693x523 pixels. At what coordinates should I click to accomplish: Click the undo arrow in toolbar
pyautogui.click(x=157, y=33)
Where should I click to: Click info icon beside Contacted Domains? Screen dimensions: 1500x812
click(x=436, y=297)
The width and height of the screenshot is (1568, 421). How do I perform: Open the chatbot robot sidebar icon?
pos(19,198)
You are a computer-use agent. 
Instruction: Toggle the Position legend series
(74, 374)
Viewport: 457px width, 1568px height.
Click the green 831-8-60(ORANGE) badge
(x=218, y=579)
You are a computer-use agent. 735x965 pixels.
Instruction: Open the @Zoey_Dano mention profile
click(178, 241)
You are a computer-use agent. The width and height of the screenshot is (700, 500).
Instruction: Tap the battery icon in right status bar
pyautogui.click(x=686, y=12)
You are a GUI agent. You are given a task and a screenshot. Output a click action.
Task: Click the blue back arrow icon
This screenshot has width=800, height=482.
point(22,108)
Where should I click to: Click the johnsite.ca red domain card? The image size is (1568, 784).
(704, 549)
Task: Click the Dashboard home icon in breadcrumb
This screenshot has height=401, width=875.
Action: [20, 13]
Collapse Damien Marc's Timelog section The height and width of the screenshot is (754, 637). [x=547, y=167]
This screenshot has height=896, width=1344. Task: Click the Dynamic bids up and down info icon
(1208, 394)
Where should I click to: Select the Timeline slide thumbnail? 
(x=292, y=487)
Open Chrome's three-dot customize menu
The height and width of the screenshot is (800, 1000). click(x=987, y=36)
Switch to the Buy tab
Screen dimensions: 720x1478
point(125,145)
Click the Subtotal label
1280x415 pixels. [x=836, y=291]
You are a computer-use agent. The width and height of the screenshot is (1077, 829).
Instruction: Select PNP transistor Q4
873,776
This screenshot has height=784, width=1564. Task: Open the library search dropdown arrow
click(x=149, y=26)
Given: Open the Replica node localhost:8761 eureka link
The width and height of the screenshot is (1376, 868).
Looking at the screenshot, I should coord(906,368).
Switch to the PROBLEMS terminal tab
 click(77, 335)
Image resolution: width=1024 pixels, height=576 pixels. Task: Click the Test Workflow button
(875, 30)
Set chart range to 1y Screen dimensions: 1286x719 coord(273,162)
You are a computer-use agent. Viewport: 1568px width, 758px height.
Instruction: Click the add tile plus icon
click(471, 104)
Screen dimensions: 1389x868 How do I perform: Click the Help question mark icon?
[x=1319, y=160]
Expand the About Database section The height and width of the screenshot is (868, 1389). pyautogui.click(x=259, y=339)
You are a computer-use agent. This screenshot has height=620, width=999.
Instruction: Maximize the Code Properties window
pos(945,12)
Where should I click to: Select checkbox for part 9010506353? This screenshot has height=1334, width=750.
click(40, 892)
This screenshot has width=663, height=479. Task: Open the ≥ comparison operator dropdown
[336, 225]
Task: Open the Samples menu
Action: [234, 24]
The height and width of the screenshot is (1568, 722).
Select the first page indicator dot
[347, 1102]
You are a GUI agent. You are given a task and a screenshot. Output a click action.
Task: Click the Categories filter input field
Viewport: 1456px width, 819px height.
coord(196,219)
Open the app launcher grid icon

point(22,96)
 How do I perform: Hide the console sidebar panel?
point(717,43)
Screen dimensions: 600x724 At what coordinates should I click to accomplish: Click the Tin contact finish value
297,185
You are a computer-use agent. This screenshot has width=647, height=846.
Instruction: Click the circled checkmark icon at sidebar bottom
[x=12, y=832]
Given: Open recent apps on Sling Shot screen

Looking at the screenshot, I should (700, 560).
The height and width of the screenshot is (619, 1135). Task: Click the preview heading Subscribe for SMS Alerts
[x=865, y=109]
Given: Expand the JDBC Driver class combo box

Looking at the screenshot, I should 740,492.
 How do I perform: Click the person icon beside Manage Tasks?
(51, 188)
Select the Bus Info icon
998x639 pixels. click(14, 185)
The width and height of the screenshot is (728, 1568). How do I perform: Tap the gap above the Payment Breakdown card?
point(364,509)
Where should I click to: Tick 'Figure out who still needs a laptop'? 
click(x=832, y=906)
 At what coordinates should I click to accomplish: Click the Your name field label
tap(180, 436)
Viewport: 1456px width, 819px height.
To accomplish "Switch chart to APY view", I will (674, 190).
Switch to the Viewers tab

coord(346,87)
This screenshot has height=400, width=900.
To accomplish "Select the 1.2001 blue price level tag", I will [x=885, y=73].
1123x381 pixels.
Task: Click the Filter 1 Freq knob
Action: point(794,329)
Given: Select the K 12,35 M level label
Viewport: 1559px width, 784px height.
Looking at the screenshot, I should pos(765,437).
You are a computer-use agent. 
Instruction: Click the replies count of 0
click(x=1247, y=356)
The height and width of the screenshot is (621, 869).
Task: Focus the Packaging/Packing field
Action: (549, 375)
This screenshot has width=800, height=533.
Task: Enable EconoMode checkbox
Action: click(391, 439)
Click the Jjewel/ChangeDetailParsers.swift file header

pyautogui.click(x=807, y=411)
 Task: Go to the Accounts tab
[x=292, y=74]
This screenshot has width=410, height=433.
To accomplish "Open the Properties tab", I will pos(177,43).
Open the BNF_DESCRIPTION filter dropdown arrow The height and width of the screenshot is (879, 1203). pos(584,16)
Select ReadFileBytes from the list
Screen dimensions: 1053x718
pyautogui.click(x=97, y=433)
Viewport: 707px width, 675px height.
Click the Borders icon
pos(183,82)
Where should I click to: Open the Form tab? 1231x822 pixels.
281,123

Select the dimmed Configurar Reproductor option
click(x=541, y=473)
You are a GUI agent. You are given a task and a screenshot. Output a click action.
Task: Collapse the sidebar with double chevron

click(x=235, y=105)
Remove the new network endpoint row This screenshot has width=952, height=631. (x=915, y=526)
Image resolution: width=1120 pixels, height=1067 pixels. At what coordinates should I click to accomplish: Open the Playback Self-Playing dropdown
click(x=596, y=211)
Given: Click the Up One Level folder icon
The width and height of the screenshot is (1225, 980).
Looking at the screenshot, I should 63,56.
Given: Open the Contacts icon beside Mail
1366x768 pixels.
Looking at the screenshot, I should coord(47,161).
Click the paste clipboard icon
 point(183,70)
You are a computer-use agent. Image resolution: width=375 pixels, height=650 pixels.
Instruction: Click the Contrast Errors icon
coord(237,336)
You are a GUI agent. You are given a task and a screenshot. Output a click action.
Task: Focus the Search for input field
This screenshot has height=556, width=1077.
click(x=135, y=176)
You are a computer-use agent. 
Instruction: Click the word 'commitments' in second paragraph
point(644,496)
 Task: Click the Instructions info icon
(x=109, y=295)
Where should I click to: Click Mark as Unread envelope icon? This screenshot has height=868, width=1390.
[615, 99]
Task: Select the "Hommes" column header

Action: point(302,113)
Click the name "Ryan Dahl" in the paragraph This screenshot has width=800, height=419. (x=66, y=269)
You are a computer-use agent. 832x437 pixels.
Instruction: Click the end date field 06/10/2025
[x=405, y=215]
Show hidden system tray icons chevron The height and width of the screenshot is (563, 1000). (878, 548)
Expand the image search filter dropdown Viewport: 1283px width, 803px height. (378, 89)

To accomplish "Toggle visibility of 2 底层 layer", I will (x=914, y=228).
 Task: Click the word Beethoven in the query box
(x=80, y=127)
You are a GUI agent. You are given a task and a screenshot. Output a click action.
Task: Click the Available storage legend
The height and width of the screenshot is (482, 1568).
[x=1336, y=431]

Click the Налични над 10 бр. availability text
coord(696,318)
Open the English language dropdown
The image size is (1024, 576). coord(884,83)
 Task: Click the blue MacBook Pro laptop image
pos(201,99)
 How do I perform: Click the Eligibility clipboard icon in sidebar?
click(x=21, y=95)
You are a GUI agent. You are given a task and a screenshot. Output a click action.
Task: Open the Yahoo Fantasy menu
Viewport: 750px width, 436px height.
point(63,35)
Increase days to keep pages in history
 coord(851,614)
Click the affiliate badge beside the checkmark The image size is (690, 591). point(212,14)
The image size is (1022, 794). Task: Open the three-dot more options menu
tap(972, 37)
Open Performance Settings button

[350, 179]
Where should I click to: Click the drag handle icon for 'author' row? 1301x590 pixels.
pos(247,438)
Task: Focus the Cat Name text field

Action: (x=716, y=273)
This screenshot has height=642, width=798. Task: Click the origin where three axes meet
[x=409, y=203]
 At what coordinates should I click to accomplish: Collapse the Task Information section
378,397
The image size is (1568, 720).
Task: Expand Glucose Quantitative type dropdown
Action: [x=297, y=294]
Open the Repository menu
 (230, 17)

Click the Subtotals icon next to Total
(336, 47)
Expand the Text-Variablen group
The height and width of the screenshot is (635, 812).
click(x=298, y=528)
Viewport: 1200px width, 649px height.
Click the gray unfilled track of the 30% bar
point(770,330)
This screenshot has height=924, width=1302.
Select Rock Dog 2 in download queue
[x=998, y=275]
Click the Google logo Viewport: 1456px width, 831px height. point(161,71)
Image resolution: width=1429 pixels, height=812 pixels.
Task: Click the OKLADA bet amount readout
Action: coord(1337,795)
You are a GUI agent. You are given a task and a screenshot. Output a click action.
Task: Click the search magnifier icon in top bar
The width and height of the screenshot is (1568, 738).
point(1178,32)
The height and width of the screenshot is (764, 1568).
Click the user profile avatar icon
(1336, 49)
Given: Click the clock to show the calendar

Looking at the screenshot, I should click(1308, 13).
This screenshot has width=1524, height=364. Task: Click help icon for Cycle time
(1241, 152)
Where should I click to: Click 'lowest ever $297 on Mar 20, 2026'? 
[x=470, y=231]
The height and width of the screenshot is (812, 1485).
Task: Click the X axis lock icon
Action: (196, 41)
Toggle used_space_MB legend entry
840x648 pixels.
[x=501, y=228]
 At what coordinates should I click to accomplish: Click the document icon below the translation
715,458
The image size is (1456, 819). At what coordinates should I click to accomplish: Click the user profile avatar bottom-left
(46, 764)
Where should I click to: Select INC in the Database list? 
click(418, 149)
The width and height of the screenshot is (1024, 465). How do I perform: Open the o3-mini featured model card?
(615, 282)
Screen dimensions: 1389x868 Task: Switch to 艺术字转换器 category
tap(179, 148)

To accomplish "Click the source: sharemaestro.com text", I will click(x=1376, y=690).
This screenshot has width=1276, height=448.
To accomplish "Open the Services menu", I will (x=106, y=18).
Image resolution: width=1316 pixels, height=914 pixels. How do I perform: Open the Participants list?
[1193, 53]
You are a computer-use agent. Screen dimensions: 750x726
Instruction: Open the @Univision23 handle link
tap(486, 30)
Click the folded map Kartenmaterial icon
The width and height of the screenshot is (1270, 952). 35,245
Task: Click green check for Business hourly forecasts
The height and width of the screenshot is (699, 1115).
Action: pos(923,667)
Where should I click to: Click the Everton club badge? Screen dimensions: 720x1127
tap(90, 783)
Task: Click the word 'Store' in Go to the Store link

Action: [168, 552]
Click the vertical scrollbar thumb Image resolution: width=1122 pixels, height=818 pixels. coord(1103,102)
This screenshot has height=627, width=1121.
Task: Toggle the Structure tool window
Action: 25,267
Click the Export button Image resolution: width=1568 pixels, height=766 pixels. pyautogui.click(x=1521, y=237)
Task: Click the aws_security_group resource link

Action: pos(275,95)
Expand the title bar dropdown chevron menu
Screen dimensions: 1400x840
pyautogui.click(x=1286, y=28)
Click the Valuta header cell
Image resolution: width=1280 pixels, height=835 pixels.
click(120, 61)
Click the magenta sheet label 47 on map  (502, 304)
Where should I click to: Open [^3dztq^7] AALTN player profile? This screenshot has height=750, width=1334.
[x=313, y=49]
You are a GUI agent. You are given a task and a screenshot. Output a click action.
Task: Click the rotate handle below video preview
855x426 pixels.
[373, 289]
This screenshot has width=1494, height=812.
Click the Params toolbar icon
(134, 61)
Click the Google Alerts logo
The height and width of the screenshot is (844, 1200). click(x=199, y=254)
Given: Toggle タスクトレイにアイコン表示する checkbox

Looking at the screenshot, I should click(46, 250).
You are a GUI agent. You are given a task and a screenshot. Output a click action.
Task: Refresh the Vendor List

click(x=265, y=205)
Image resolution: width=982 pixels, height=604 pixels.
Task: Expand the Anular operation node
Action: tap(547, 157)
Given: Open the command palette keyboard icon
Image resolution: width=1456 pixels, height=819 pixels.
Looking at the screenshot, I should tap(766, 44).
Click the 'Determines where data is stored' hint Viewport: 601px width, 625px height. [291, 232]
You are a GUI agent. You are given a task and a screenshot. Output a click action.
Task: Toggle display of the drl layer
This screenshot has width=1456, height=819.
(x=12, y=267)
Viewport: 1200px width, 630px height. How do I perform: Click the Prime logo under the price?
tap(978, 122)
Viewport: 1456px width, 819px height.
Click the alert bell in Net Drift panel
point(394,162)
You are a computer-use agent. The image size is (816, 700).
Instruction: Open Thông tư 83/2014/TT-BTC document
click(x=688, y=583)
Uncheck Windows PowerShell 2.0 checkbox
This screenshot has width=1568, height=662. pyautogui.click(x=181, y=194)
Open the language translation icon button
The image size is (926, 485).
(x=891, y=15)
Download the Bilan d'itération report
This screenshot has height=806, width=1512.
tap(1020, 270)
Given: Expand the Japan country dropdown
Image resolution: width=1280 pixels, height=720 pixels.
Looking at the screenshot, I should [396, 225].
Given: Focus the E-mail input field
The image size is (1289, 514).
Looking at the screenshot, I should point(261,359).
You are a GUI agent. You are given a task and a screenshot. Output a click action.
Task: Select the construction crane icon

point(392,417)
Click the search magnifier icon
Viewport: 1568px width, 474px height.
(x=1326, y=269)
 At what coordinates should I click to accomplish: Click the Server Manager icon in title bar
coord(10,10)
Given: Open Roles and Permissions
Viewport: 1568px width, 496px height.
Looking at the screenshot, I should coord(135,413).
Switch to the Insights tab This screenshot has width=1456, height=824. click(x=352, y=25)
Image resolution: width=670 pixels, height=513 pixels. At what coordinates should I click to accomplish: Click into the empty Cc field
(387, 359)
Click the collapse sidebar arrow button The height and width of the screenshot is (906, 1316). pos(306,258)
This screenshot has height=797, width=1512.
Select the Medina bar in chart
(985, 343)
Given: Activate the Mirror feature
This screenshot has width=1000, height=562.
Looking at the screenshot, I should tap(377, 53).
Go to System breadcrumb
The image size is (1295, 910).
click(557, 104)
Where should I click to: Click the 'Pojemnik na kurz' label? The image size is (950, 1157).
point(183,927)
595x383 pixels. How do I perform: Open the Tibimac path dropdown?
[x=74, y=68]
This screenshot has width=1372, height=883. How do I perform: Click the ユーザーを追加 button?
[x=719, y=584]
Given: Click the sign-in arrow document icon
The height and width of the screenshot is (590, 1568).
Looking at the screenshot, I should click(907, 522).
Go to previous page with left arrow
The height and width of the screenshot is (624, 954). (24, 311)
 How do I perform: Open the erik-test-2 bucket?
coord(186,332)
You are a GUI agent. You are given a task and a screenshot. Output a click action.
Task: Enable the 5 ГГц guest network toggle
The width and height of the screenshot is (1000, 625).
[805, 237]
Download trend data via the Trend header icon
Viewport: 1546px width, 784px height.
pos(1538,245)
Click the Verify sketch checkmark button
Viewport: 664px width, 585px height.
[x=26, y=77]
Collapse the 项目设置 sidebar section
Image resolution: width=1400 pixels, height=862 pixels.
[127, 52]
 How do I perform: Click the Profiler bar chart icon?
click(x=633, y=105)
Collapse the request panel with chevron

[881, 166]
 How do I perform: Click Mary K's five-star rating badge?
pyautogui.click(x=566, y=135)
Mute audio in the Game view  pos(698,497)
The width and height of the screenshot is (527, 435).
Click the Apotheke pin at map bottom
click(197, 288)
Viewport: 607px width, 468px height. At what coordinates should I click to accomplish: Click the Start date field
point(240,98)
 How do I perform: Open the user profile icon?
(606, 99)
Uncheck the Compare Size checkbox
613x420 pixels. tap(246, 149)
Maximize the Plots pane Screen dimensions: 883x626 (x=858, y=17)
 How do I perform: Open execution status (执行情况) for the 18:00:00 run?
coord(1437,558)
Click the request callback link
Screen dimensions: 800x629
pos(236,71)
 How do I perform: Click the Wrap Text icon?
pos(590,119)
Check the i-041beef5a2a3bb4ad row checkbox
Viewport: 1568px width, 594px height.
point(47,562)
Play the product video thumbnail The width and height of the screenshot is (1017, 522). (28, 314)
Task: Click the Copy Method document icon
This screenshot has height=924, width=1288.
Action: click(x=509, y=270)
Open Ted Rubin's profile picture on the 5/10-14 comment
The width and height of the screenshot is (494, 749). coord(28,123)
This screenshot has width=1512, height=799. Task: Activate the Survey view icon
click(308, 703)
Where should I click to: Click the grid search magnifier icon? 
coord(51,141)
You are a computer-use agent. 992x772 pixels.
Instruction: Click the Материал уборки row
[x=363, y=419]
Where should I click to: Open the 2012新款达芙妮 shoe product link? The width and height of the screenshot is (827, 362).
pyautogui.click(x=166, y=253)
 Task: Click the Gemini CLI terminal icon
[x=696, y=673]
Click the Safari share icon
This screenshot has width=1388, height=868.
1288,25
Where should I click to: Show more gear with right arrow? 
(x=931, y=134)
_ _ _
▶ [BRIEF] Write out the lines of the listing from the one containing "The height and width of the screenshot is (619, 1135)." through the one containing "point(364,509)", inclusive.

▶ [TASK ANSWER]
The height and width of the screenshot is (619, 1135). Task: Click the preview heading Subscribe for SMS Alerts
[x=865, y=109]
Given: Expand the JDBC Driver class combo box

Looking at the screenshot, I should 740,492.
 How do I perform: Click the person icon beside Manage Tasks?
(51, 188)
Select the Bus Info icon
998x639 pixels. click(14, 185)
The width and height of the screenshot is (728, 1568). How do I perform: Tap the gap above the Payment Breakdown card?
point(364,509)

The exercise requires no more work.